Cyclin-dependent Kinase 11: Cellular Functions and Potential Therapeutic Applications.

Abstract

Cyclin-dependent kinase 11 (CDK11) is a multifunctional serine/threonine protein kinase that plays a pivotal role in transcription and pre-mRNA splicing. It phosphorylates serine 2 of RNA polymerase II C-terminal domain, thereby promoting transcriptional elongation and 3'-end processing of replication-dependent histone genes, as well as contributing to proper chromosome segregation during mitosis. CDK11 is essential for global pre-mRNA splicing by phosphorylating Splicing Factor 3B Subunit 1, a core U2 small nuclear ribonucleoprotein component, thereby activating the spliceosome. Since splicing is closely linked to optimal transcription and cell proliferation, inhibition of CDK11 is hypothesized to indirectly disrupt general transcription and cell cycle progression.
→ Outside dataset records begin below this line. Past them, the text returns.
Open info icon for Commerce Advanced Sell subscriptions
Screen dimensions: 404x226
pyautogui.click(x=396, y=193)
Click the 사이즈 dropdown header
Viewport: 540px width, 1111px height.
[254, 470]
CDK11 drives cancer cell proliferation, promotes HIV-1 mRNA 3'-end processing to enhance viral replication, and contributes to tau phosphorylation in Alzheimer's disease. Given its integral role in key cellular processes and its dysregulation in various diseases, CDK11 has emerged as a compelling therapeutic target. This review provides a comprehensive overview of the biological functions and regulatory mechanisms of CDK11, discusses its role in cancer, viral and neurodegenerative diseases, and highlights advances in the discovery and development of CDK11 inhibitors, including OTS964, which has expanded our understanding of the biological functions of CDK11 and its prospects as a cancer-specific vulnerability.